Stored data:
- - - -
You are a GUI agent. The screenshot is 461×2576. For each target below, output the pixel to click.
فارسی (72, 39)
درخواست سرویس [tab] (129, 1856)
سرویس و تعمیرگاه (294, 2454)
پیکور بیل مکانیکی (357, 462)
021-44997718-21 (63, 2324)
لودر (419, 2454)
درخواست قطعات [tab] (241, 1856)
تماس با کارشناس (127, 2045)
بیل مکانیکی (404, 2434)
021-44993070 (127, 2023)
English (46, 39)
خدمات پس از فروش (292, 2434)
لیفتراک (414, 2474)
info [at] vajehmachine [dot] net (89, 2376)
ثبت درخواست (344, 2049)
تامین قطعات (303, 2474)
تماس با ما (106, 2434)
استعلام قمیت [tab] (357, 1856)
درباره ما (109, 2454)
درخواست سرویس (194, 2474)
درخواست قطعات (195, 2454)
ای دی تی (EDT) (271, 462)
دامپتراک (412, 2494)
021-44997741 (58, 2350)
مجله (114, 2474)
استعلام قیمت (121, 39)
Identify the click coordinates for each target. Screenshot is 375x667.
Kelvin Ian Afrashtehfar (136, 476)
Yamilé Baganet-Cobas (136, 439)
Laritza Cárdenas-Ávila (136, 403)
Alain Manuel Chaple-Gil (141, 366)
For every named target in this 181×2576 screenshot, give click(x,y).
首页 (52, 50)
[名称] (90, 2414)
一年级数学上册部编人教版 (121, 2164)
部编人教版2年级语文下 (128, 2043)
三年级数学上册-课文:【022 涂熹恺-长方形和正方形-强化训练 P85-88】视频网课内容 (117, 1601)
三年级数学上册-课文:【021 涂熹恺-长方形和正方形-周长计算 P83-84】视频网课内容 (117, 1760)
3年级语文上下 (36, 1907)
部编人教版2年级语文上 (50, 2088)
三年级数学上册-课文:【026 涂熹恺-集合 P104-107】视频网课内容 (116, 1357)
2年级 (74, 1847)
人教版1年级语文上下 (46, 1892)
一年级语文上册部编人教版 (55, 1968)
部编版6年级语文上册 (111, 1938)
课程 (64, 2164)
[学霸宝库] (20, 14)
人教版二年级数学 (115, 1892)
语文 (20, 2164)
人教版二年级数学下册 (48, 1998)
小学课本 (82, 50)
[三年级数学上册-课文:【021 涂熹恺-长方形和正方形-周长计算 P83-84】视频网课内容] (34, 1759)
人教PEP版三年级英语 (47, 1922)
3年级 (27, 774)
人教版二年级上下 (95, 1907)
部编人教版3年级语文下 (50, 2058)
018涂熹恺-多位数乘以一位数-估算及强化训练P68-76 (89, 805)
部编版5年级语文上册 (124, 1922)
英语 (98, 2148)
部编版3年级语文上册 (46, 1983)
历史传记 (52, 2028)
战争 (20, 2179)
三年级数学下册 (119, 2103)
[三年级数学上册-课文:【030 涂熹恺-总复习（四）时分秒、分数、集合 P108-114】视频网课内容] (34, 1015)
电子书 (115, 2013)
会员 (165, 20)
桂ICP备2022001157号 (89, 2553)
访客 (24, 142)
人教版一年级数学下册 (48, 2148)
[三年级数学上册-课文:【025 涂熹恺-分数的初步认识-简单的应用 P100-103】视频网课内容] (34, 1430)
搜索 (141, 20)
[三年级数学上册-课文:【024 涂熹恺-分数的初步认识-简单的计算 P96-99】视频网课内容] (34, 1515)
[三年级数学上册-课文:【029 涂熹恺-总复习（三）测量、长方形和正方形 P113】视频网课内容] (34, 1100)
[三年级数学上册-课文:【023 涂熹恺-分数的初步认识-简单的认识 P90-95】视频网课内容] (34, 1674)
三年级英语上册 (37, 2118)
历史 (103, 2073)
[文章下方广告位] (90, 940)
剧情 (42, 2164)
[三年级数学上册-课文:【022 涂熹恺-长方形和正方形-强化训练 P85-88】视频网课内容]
- - - -
=== The problem ===
Where the string "click" occurs in the data, return the whole line.

=== Worked solution ===
You are a GUI agent. The screenshot is 461×2576. For each target below, output the pixel to click.
Identify the click coordinates for each target. Screenshot is 375x667.
For every named target in this 181×2576 screenshot, give click(x,y).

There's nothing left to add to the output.